At night time when everyone had gone to sleep, Gangu sneaked into the room where Mata Gujri jee and the Sahibzadey were sleeping. He searched through Mata jee's bag of gold coins and stole her money. In the morning Mata Gujri jee asked Gangu, 'O Gangu, where have the gold coins gone?' Mata jee knew in heart that Gangu had stolen the money. Angered by Mata jee's discovery of him stealing her money and lured by the greed of a reward, Gangu hurried outside of his house and shouted that he had captured the Guru's children and mother in his home.

ਮੂੜੇ ਤੈ ਮਨ ਤੇ ਰਾਮੁ ਬਿਸਾਰਿਓ ॥ ਲੂਣੁ ਖਾਇ ਕਰਹਿ ਹਰਾਮਖੋਰੀ ਪੇਖਤ ਨੈਨ ਬਿਦਾਰਿਓ ॥1॥ ਰਹਾਉ ॥
"O fool! You have forgotten Waheguru from your mind! You eat His salt (i.e. you eat everything given to you by Him), and then shamefully you are untrue to Him; before your very eyes, you shall be torn apart (by your sin). ||1||Pause||"
(Maroo, Ang 1001, Sri Guru Granth Sahib)

Suddenly, the police surrounded Gangu's house, and Mata Gujri jee and the Sahibzadey were arrested and thrown in prison. Prison in those days was not a cozy place where you can have a cup of tea and read the newspaper. Rather, it was abusive, cold, with no comfort or care. Mata Gujri jee and the young Sahibzadey stayed in Thanda Buraj (*The Cold Tower*) at Sirhind.







As a living example of an inspirational Gursikh, Mata Gujri jee gathered Sahibzadey to around her, and together they recited Sodar Rehras Sahib (the evening prayer) afterwhich Mata jee told the stories of Guru Arjan jee, Guru Tegh Bahadur jee and other Sikhs who lived wonderful and brave lives. Hearing the stories and listening to Gurbani, the Sahibzadey were filled with courage and high spirits, and told their grandmother that they wanted to walk in the footsteps of their grandfather and great-grandfather. Mata Gujri jee was pleased to hear such affirmations of their strong faith.

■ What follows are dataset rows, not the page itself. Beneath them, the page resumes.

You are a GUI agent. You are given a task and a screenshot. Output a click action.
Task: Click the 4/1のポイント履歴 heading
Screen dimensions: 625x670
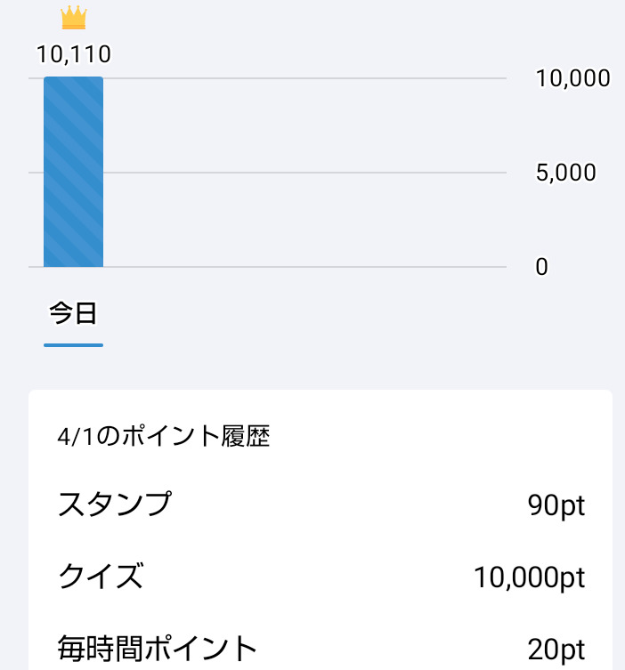click(x=163, y=437)
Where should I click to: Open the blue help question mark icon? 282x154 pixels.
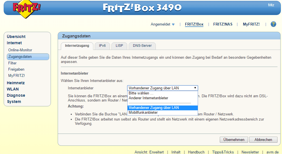click(x=273, y=24)
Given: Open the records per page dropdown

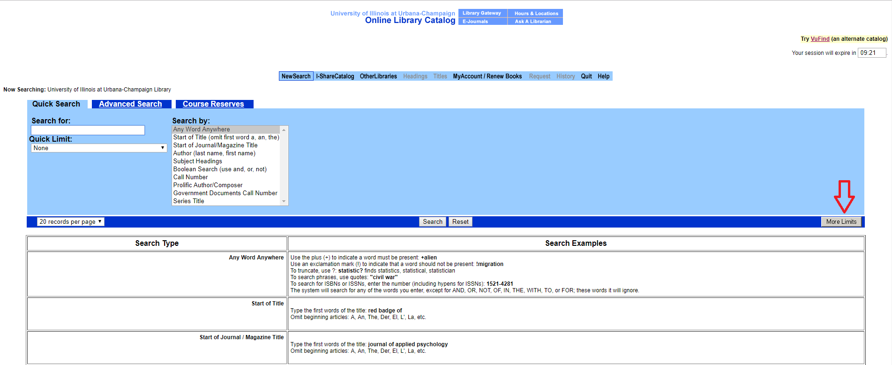Looking at the screenshot, I should (x=70, y=222).
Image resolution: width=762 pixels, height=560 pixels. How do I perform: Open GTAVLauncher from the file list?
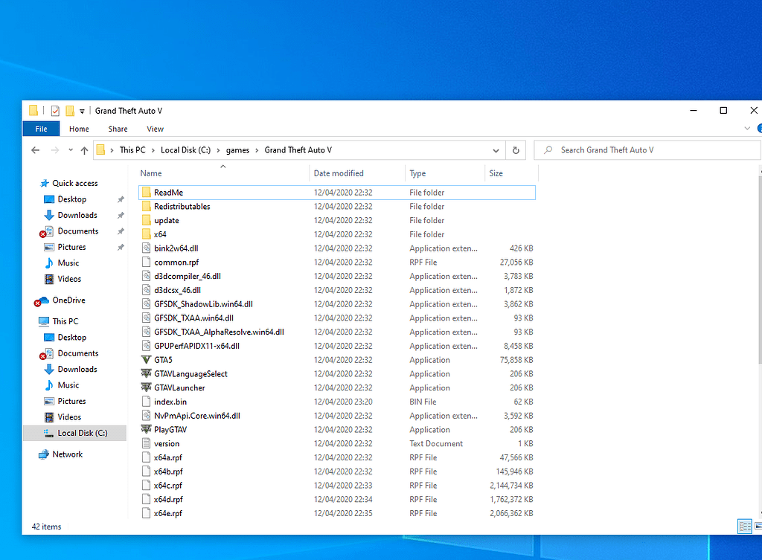[x=179, y=387]
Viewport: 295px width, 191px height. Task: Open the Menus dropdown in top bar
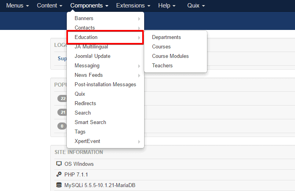pyautogui.click(x=17, y=6)
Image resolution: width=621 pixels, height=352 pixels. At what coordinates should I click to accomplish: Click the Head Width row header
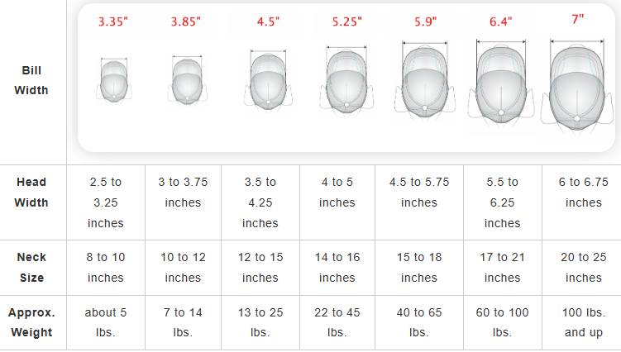[x=31, y=193]
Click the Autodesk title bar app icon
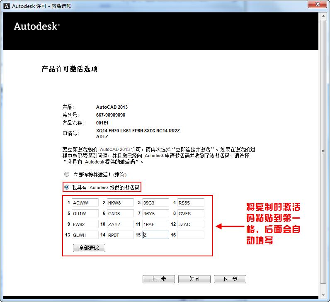Image resolution: width=330 pixels, height=302 pixels. point(7,6)
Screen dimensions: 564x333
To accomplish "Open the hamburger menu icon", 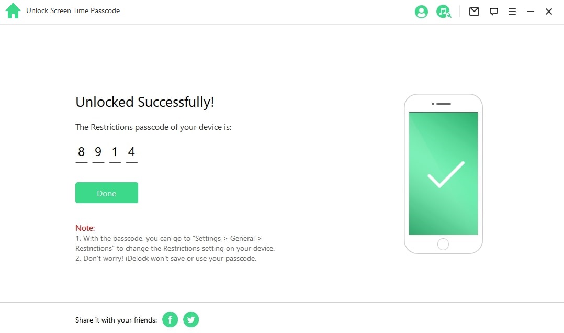I will click(512, 12).
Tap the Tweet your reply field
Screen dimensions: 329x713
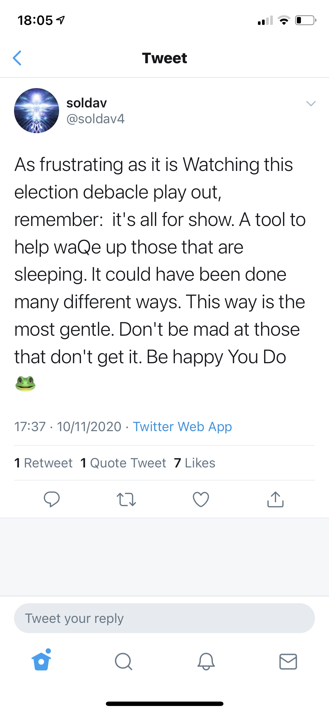[164, 618]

The next day, the young Sahibzadey were summoned to the court of Wazir Khan, the Nawab of Sirhind. The courtiers told Wazir Khan that the sons of Guru Gobind Singh jee were too young to face a fatwa, punishment in accordance to Shari'a Law. However one courtier called, Sucha Nand (known by Sikhs as 'Jhoota Nand') refuted these pleas to spare these young children.

Sucha Nand said, "O Nawab Sahib, these children are the children of the Poisonous Snake. The sons of that snake are venomous as well." Wazir Khan was convinced by his arguments.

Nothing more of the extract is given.